Busing Brewster by Richard Michelson and illustrated by R. G. Roth, was named a Best Children's Illustrated Book by the New York Times Book Review. The book tells the story of a young African-American boy named Brewster who is starting first grade the year Boston Public Schools started busing to integrate the city schools. While the text is simple and the pictures eye-catching, this is a book best read with older children (Amazon recommends ages 6-10, but I doubt most fifth graders are interested in picture books). Brewster and his brother face angry white protestors, have a rock thrown at their bus, and endure many racist comments from white students and their parents. The book is therefore best for kids who are old enough to understand and discuss racism and social change.

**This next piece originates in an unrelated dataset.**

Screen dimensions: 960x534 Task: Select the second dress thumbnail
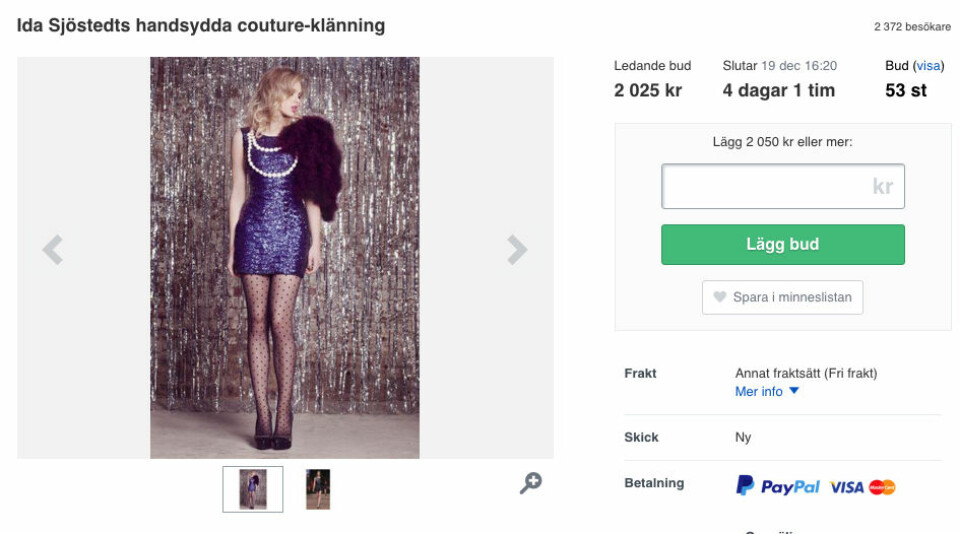[x=318, y=489]
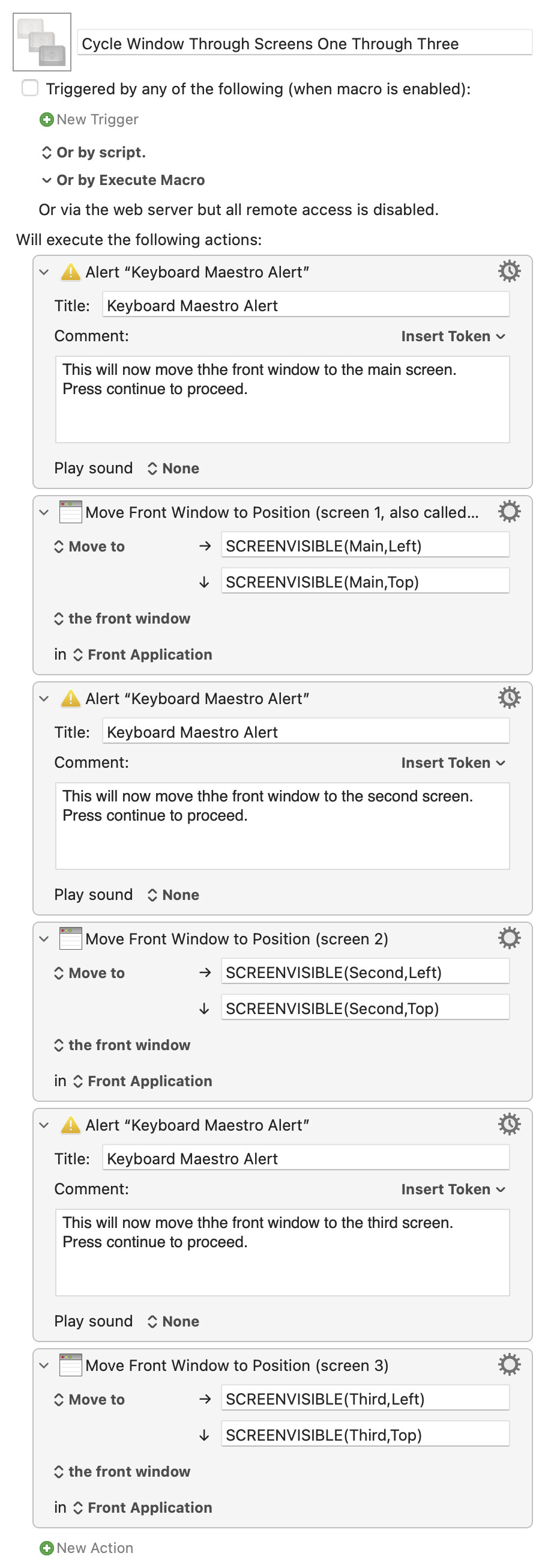
Task: Open Insert Token menu in the first Alert
Action: pyautogui.click(x=453, y=336)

If you love singing "What would you do with a drunken sailor?" but just don't feel comfortable singing it with your kids, Goin' to Boston: An Exuberant Journey in Song is the book for you. An arrangement of an old Appalachian folk song by H. Ellen Margolin and illustrated by Emily Bolam with the same tune as the better known sea shanty, Goin' To Boston will having you singing "Don't we look pretty on the Common?" all day long. The illustrations represent an unspecified old-fashioned era when people traveled by donkey or bicycle as much as by car and danced around a maypole in the Common. My only complaint is that the final illustration depicts people watching sail boats--perhaps on the Esplanade?-- even though the words are referencing the Common. The illustration echoes A Sunday afternoon on the Island of la Grande Jatte – 1884 by Georges Seurat, which is neat, but seems out of place in the story.
Molasses Flood by Blair Lent introduces young children to one of the more bizarre facts of Boston history: the 1919 Molasses Flood. The flood in this story is much less disastrous than the actual one: no one is killed or injured. Little Charlie Owen Muldoon rides his house like a boat on the tide of molasses calling "The molasses is coming! The molasses is coming!" a la Paul Revere. In the end, the only harm done is that some of the houses end up far from where they started (which the narrator notes is not a big deal since Boston streets were confusing to begin with), and Charley gets tired of eating molasses with every meal after salvaging it from the flooded streets.